[Material to process Boundary: Start]

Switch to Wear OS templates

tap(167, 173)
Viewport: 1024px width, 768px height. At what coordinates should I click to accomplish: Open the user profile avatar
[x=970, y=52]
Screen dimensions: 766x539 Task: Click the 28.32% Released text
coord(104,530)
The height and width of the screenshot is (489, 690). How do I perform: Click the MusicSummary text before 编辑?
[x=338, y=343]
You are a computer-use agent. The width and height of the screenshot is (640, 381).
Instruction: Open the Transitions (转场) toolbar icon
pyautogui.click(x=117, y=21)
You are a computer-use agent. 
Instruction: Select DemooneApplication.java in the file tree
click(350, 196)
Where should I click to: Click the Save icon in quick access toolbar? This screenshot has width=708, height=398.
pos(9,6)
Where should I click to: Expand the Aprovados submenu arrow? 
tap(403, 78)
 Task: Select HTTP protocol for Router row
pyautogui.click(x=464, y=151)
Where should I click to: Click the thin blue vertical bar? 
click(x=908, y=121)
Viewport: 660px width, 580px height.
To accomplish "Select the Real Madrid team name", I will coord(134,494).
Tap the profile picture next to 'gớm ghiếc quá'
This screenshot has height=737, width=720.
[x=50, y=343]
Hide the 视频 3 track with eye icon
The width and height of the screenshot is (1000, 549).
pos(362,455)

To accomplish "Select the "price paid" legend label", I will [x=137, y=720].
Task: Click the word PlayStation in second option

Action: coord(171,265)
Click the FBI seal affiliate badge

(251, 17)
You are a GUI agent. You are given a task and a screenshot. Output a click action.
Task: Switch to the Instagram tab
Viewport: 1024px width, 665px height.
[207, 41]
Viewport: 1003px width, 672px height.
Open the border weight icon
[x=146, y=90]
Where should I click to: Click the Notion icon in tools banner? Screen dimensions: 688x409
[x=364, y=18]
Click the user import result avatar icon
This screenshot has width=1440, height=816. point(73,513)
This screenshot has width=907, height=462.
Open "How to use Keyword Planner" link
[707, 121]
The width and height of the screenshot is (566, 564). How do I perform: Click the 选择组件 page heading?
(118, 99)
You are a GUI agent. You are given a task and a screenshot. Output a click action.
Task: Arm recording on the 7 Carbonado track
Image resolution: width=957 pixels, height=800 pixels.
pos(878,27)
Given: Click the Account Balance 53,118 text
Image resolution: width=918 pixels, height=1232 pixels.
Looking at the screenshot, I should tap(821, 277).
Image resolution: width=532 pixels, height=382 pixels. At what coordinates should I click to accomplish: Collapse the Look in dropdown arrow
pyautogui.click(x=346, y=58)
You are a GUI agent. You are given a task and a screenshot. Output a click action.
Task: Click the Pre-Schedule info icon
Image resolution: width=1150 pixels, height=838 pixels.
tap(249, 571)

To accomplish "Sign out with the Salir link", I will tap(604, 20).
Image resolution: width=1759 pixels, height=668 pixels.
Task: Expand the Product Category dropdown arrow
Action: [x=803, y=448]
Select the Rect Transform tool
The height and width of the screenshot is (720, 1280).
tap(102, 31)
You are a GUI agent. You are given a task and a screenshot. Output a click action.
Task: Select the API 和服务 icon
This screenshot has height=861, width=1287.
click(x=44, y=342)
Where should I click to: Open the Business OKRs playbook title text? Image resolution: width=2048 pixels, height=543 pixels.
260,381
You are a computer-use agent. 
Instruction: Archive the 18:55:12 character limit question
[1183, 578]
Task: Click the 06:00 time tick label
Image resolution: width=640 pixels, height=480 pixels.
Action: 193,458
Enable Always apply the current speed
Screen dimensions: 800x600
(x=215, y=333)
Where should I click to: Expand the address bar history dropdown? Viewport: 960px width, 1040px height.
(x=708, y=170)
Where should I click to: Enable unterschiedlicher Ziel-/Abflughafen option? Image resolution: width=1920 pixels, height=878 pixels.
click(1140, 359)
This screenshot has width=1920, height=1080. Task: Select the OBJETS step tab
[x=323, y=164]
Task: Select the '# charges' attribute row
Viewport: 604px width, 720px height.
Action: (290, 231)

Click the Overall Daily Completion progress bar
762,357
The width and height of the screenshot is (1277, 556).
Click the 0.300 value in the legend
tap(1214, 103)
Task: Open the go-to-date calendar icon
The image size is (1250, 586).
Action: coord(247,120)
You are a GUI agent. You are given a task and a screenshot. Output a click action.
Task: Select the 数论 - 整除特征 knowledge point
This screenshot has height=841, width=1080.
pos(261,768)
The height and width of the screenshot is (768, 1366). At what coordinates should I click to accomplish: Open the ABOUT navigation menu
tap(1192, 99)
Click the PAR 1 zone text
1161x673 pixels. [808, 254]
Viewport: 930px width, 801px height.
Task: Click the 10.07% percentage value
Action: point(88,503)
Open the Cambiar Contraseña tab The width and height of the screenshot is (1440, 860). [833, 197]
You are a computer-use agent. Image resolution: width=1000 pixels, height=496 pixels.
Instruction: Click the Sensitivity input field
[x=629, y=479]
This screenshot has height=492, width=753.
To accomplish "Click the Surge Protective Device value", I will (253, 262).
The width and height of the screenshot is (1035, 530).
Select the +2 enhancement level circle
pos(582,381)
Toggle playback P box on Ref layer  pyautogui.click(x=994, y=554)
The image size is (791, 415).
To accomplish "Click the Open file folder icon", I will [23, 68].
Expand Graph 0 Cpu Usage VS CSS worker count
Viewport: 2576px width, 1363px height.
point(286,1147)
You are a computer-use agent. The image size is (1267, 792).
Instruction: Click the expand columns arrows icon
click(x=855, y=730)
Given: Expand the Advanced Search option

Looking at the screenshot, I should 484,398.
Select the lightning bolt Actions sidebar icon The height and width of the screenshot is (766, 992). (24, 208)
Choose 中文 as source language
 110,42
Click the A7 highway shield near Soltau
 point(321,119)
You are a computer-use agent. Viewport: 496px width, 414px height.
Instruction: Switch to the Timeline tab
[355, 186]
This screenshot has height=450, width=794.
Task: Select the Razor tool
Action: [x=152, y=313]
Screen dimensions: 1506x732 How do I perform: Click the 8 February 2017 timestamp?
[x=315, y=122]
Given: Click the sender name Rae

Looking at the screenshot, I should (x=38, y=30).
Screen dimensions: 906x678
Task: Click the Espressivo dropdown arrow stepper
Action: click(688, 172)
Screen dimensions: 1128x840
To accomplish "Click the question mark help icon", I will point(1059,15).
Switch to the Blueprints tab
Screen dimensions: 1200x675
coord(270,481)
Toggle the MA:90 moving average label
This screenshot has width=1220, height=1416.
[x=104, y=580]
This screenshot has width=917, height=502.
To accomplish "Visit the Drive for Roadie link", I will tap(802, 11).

[Material to process Boundary: End]

• [Your instructions]:
Nothing may be dropped or altered; repeat every record in full.

• [Result for this task]:
Switch to Wear OS templates

tap(167, 173)
Viewport: 1024px width, 768px height. At what coordinates should I click to accomplish: Open the user profile avatar
[x=970, y=52]
Screen dimensions: 766x539 Task: Click the 28.32% Released text
coord(104,530)
The height and width of the screenshot is (489, 690). How do I perform: Click the MusicSummary text before 编辑?
[x=338, y=343]
You are a computer-use agent. The width and height of the screenshot is (640, 381).
Instruction: Open the Transitions (转场) toolbar icon
pyautogui.click(x=117, y=21)
You are a computer-use agent. 
Instruction: Select DemooneApplication.java in the file tree
click(350, 196)
Where should I click to: Click the Save icon in quick access toolbar? This screenshot has width=708, height=398.
pos(9,6)
Where should I click to: Expand the Aprovados submenu arrow? 
tap(403, 78)
 Task: Select HTTP protocol for Router row
pyautogui.click(x=464, y=151)
Where should I click to: Click the thin blue vertical bar? 
click(x=908, y=121)
Viewport: 660px width, 580px height.
To accomplish "Select the Real Madrid team name", I will coord(134,494).
Tap the profile picture next to 'gớm ghiếc quá'
This screenshot has height=737, width=720.
[x=50, y=343]
Hide the 视频 3 track with eye icon
The width and height of the screenshot is (1000, 549).
pos(362,455)

To accomplish "Select the "price paid" legend label", I will [x=137, y=720].
Task: Click the word PlayStation in second option

Action: coord(171,265)
Click the FBI seal affiliate badge

(251, 17)
You are a GUI agent. You are given a task and a screenshot. Output a click action.
Task: Switch to the Instagram tab
Viewport: 1024px width, 665px height.
[207, 41]
Viewport: 1003px width, 672px height.
Open the border weight icon
[x=146, y=90]
Where should I click to: Click the Notion icon in tools banner? Screen dimensions: 688x409
[x=364, y=18]
Click the user import result avatar icon
This screenshot has width=1440, height=816. point(73,513)
This screenshot has width=907, height=462.
Open "How to use Keyword Planner" link
[707, 121]
The width and height of the screenshot is (566, 564). How do I perform: Click the 选择组件 page heading?
(118, 99)
You are a GUI agent. You are given a task and a screenshot. Output a click action.
Task: Arm recording on the 7 Carbonado track
Image resolution: width=957 pixels, height=800 pixels.
pos(878,27)
Given: Click the Account Balance 53,118 text
Image resolution: width=918 pixels, height=1232 pixels.
Looking at the screenshot, I should tap(821, 277).
Image resolution: width=532 pixels, height=382 pixels. At what coordinates should I click to accomplish: Collapse the Look in dropdown arrow
pyautogui.click(x=346, y=58)
You are a GUI agent. You are given a task and a screenshot. Output a click action.
Task: Click the Pre-Schedule info icon
Image resolution: width=1150 pixels, height=838 pixels.
tap(249, 571)

To accomplish "Sign out with the Salir link", I will tap(604, 20).
Image resolution: width=1759 pixels, height=668 pixels.
Task: Expand the Product Category dropdown arrow
Action: [x=803, y=448]
Select the Rect Transform tool
The height and width of the screenshot is (720, 1280).
tap(102, 31)
You are a GUI agent. You are given a task and a screenshot. Output a click action.
Task: Select the API 和服务 icon
This screenshot has height=861, width=1287.
click(x=44, y=342)
Where should I click to: Open the Business OKRs playbook title text? Image resolution: width=2048 pixels, height=543 pixels.
260,381
You are a computer-use agent. 
Instruction: Archive the 18:55:12 character limit question
[1183, 578]
Task: Click the 06:00 time tick label
Image resolution: width=640 pixels, height=480 pixels.
Action: 193,458
Enable Always apply the current speed
Screen dimensions: 800x600
(x=215, y=333)
Where should I click to: Expand the address bar history dropdown? Viewport: 960px width, 1040px height.
(x=708, y=170)
Where should I click to: Enable unterschiedlicher Ziel-/Abflughafen option? Image resolution: width=1920 pixels, height=878 pixels.
click(1140, 359)
This screenshot has width=1920, height=1080. Task: Select the OBJETS step tab
[x=323, y=164]
Task: Select the '# charges' attribute row
Viewport: 604px width, 720px height.
Action: (290, 231)

Click the Overall Daily Completion progress bar
762,357
The width and height of the screenshot is (1277, 556).
Click the 0.300 value in the legend
tap(1214, 103)
Task: Open the go-to-date calendar icon
The image size is (1250, 586).
Action: coord(247,120)
You are a GUI agent. You are given a task and a screenshot. Output a click action.
Task: Select the 数论 - 整除特征 knowledge point
This screenshot has height=841, width=1080.
pos(261,768)
The height and width of the screenshot is (768, 1366). At what coordinates should I click to accomplish: Open the ABOUT navigation menu
tap(1192, 99)
Click the PAR 1 zone text
1161x673 pixels. [808, 254]
Viewport: 930px width, 801px height.
Task: Click the 10.07% percentage value
Action: point(88,503)
Open the Cambiar Contraseña tab The width and height of the screenshot is (1440, 860). [833, 197]
You are a computer-use agent. Image resolution: width=1000 pixels, height=496 pixels.
Instruction: Click the Sensitivity input field
[x=629, y=479]
This screenshot has height=492, width=753.
To accomplish "Click the Surge Protective Device value", I will (253, 262).
The width and height of the screenshot is (1035, 530).
Select the +2 enhancement level circle
pos(582,381)
Toggle playback P box on Ref layer  pyautogui.click(x=994, y=554)
The image size is (791, 415).
To accomplish "Click the Open file folder icon", I will [23, 68].
Expand Graph 0 Cpu Usage VS CSS worker count
Viewport: 2576px width, 1363px height.
point(286,1147)
You are a computer-use agent. The image size is (1267, 792).
Instruction: Click the expand columns arrows icon
click(x=855, y=730)
Given: Expand the Advanced Search option

Looking at the screenshot, I should 484,398.
Select the lightning bolt Actions sidebar icon The height and width of the screenshot is (766, 992). (24, 208)
Choose 中文 as source language
 110,42
Click the A7 highway shield near Soltau
 point(321,119)
You are a computer-use agent. Viewport: 496px width, 414px height.
Instruction: Switch to the Timeline tab
[355, 186]
This screenshot has height=450, width=794.
Task: Select the Razor tool
Action: [x=152, y=313]
Screen dimensions: 1506x732 How do I perform: Click the 8 February 2017 timestamp?
[x=315, y=122]
Given: Click the sender name Rae

Looking at the screenshot, I should (x=38, y=30).
Screen dimensions: 906x678
Task: Click the Espressivo dropdown arrow stepper
Action: click(688, 172)
Screen dimensions: 1128x840
To accomplish "Click the question mark help icon", I will point(1059,15).
Switch to the Blueprints tab
Screen dimensions: 1200x675
coord(270,481)
Toggle the MA:90 moving average label
This screenshot has width=1220, height=1416.
[x=104, y=580]
This screenshot has width=917, height=502.
To accomplish "Visit the Drive for Roadie link", I will tap(802, 11).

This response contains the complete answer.